======== SUPPLIED MATERIAL

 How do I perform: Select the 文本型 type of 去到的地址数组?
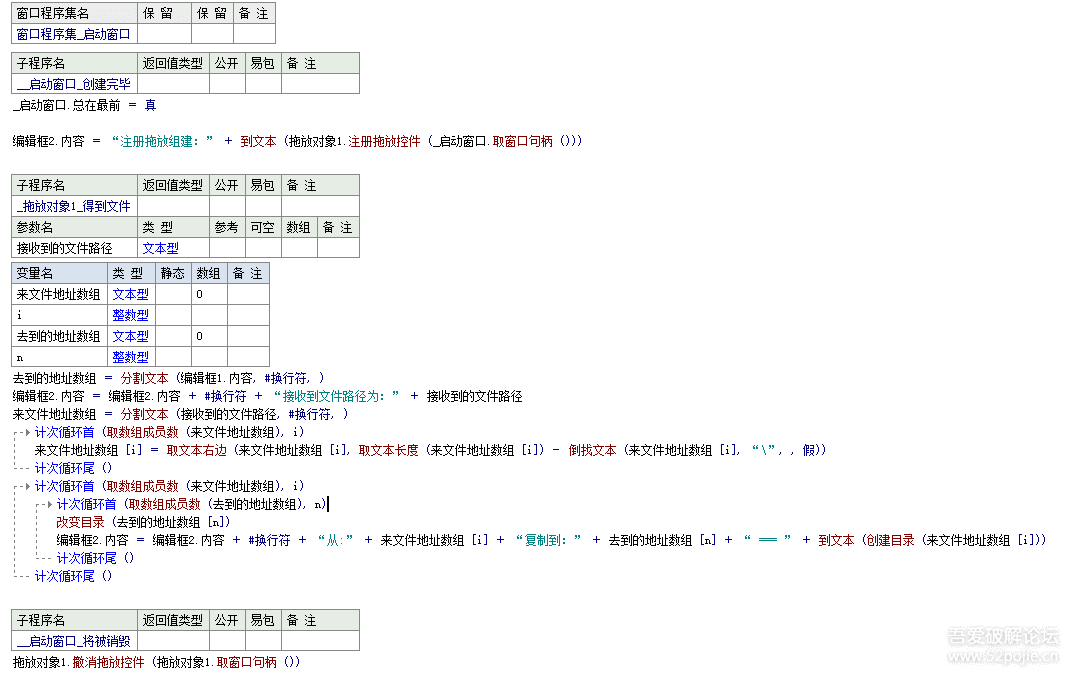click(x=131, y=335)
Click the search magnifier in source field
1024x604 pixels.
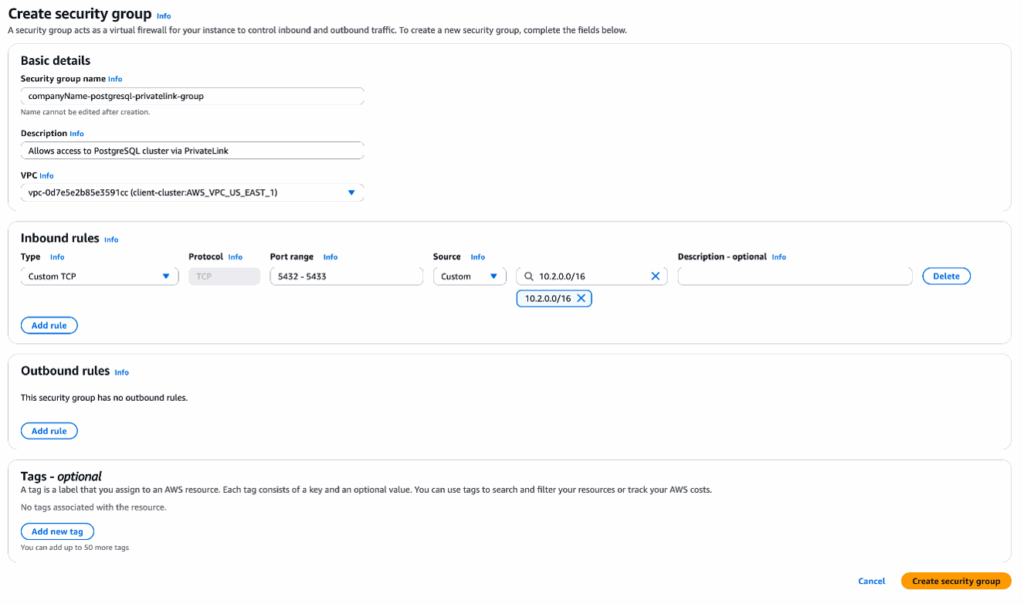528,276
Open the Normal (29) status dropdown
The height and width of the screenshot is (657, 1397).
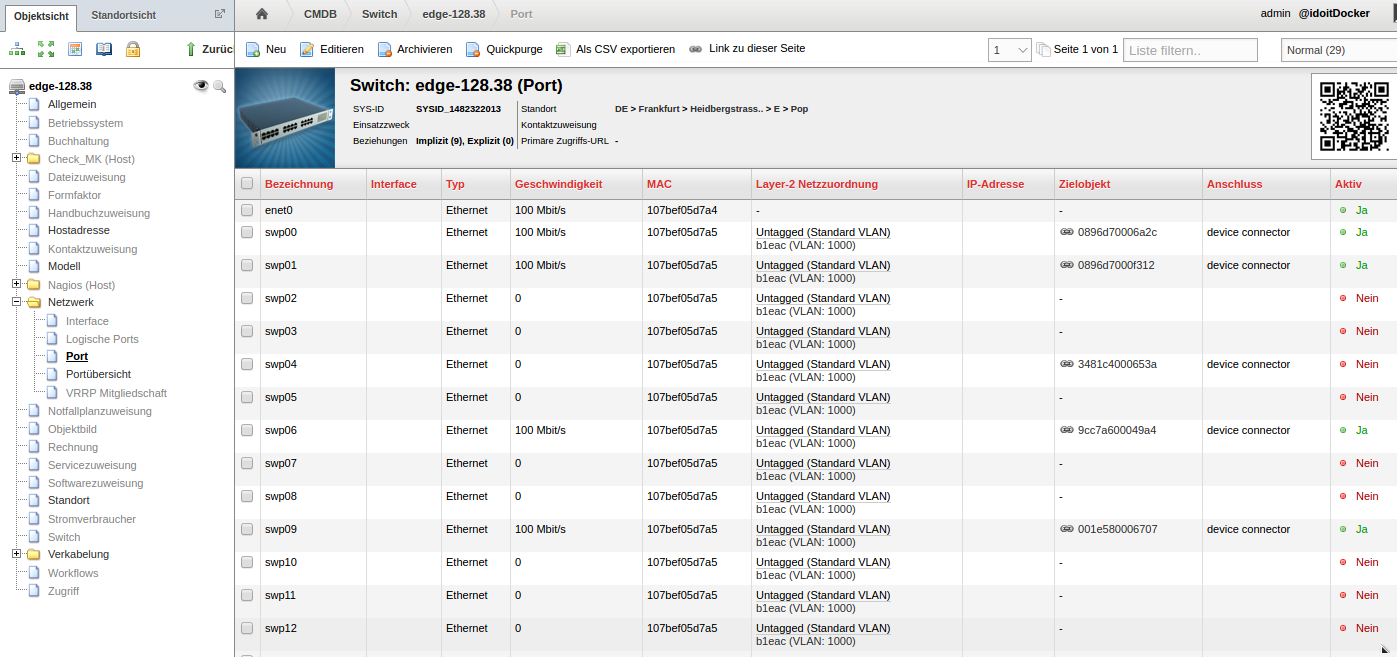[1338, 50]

================
======== SUPPLIED MATERIAL

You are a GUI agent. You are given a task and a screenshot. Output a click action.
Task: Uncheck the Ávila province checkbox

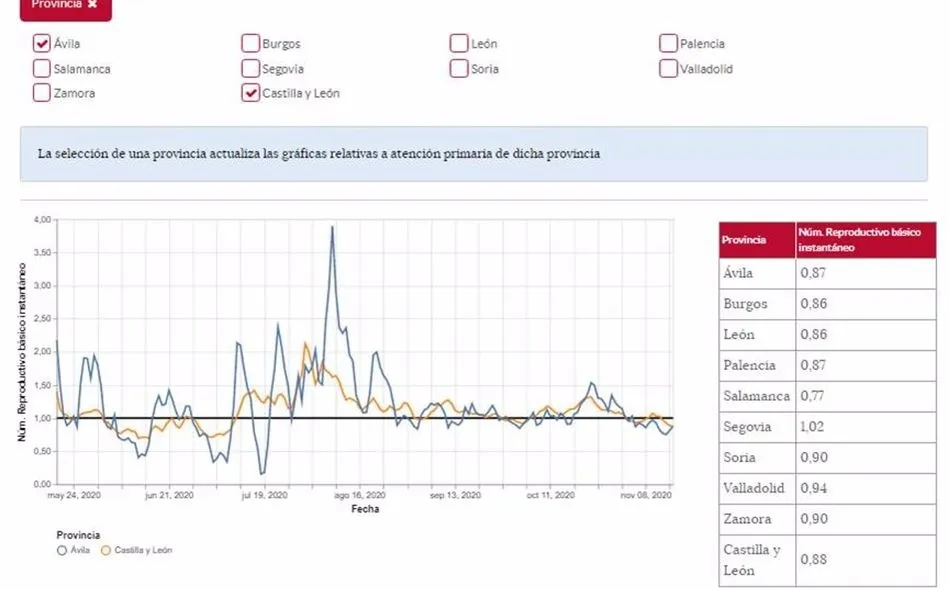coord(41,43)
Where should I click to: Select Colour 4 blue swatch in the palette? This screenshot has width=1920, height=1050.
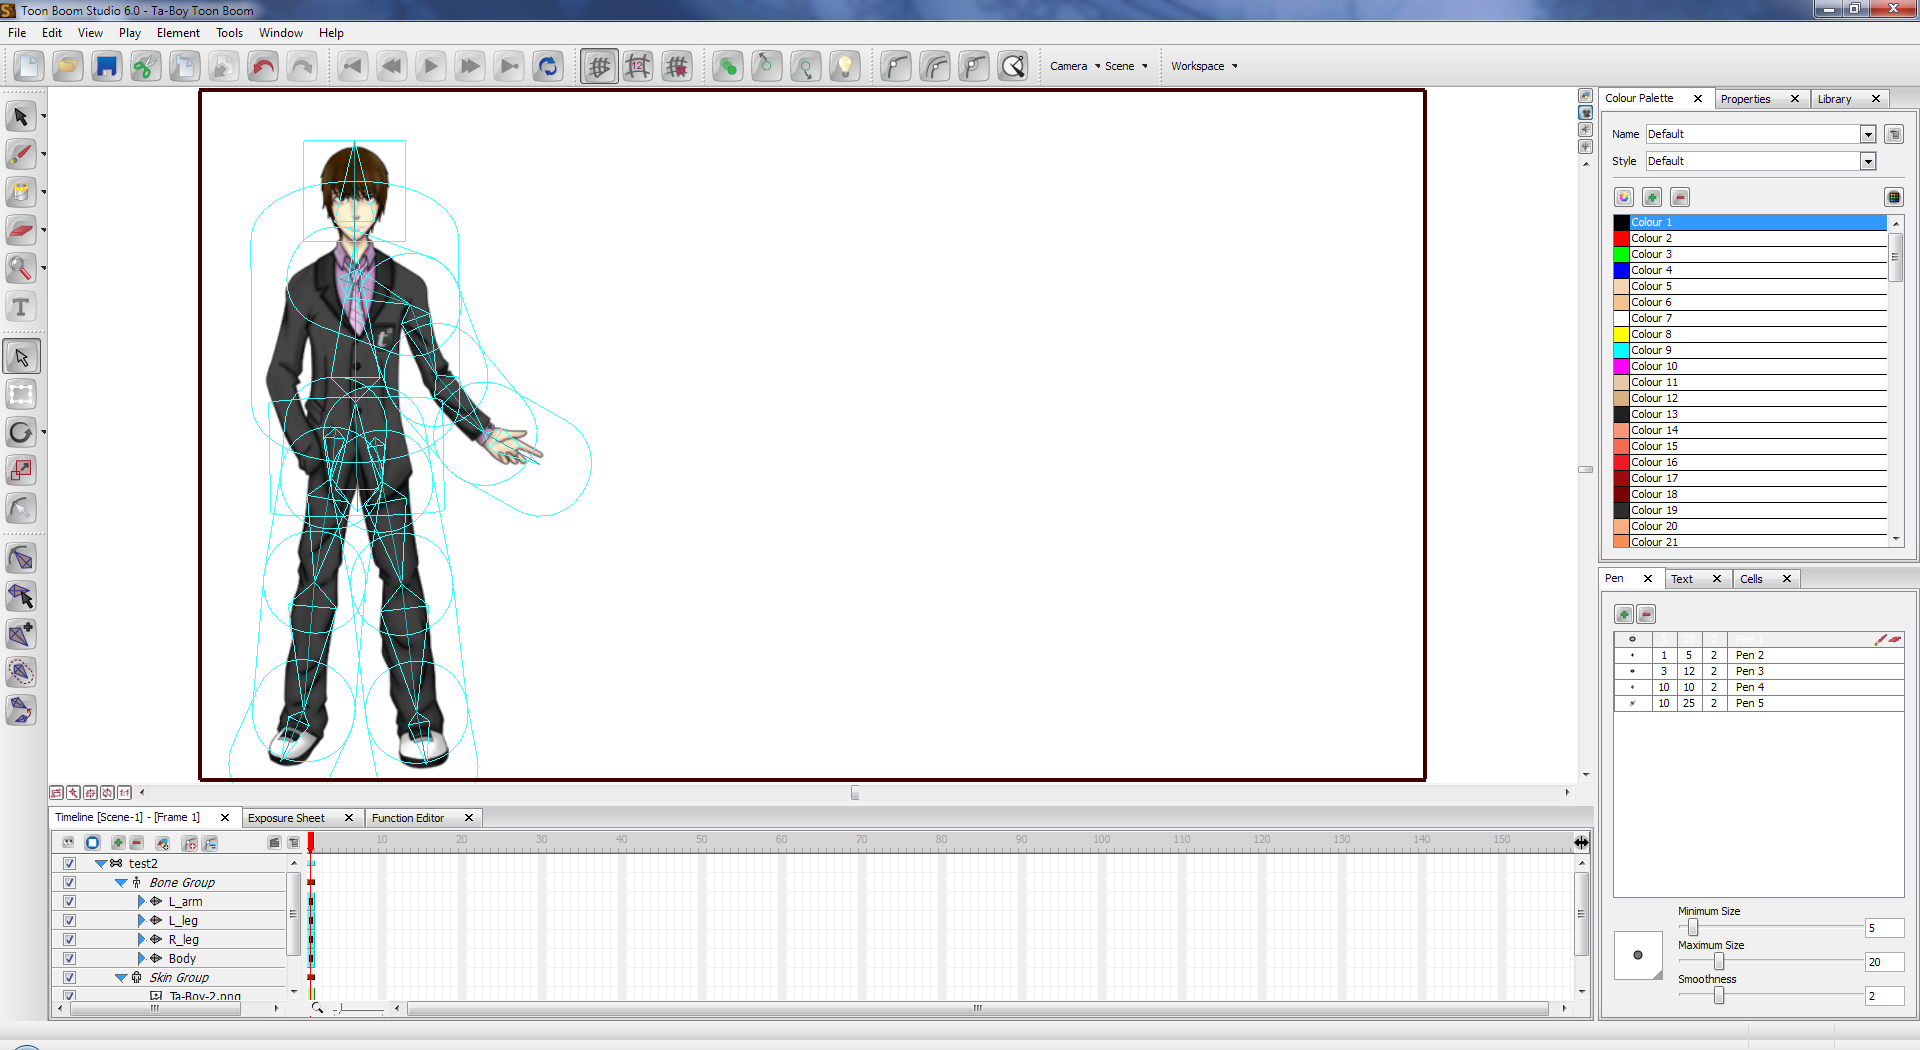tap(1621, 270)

================
======== SUPPLIED MATERIAL

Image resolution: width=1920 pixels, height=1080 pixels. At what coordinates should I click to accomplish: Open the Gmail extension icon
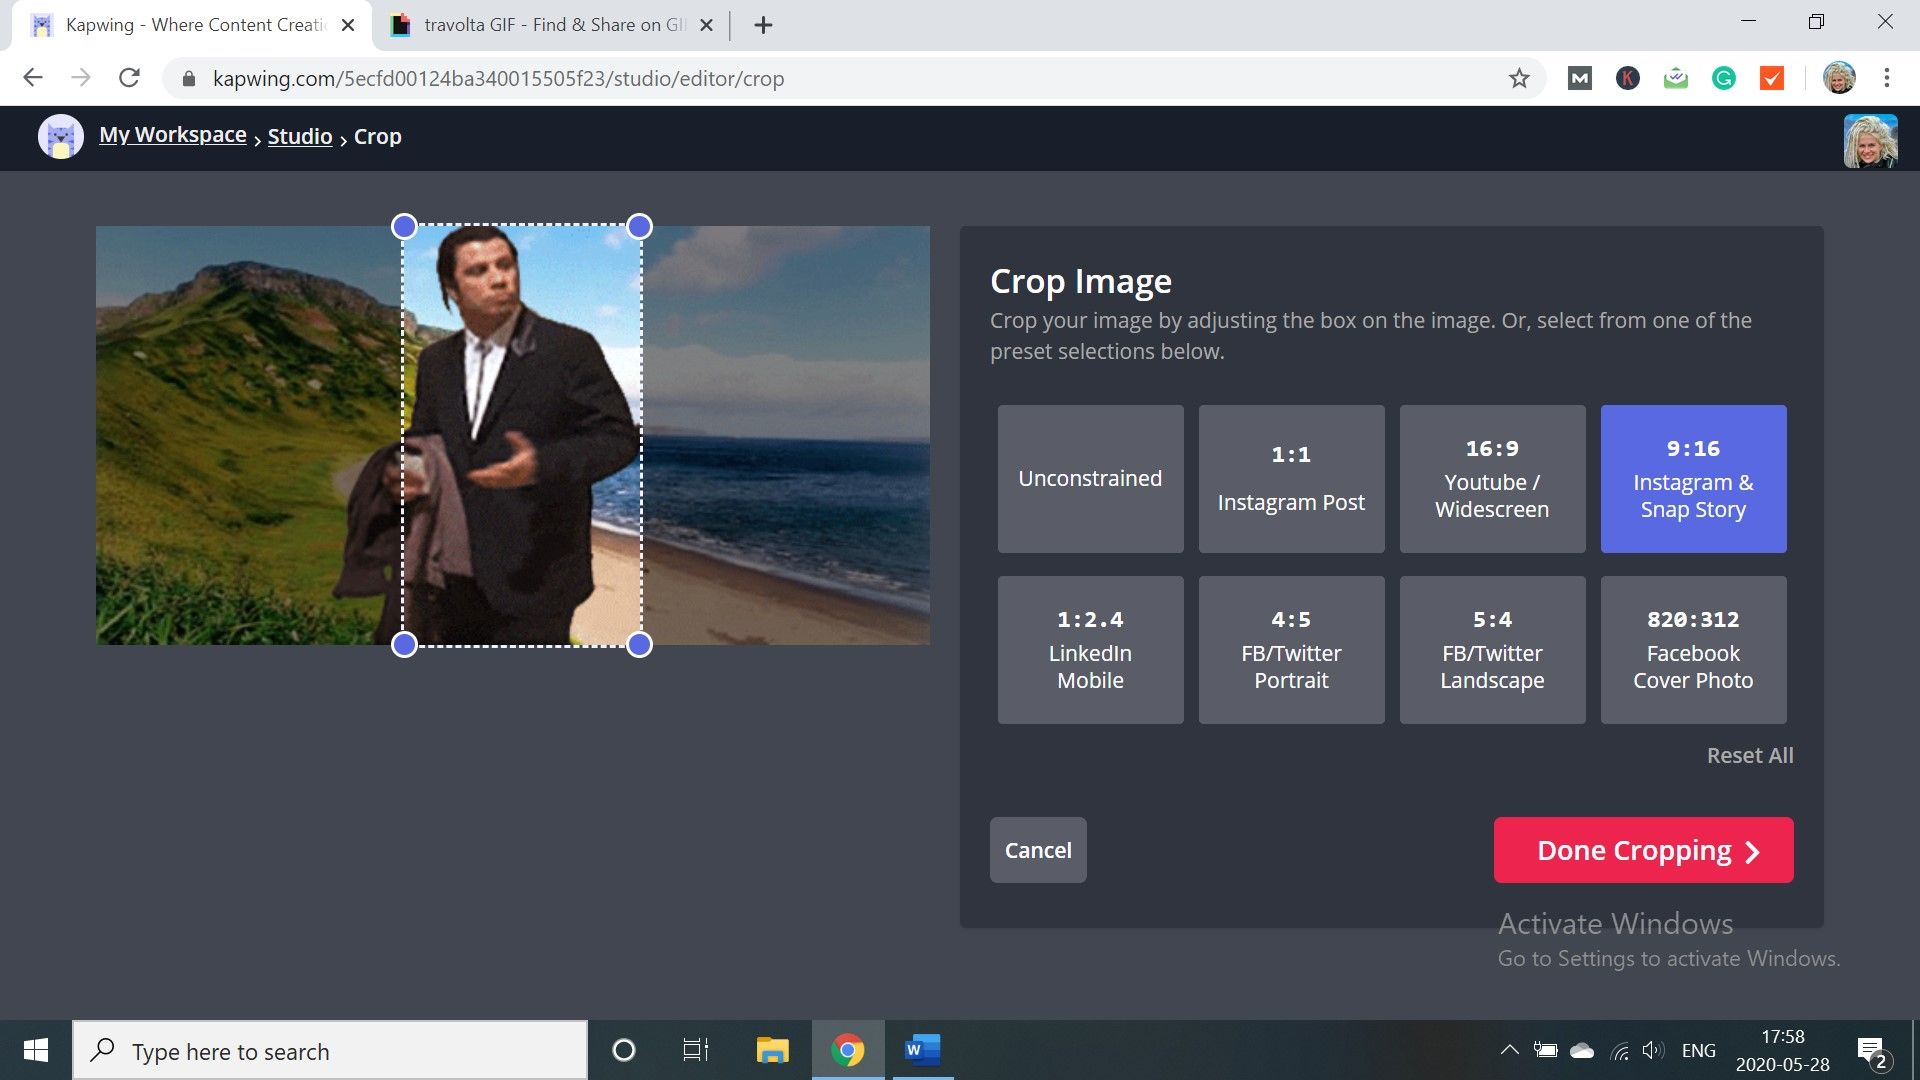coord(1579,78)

================

Write out the records from the line with "Image resolution: width=1920" through the line with "coord(1579,78)", both included, and leave the pictures out.

Image resolution: width=1920 pixels, height=1080 pixels. At what coordinates should I click to accomplish: Open the Gmail extension icon
coord(1579,78)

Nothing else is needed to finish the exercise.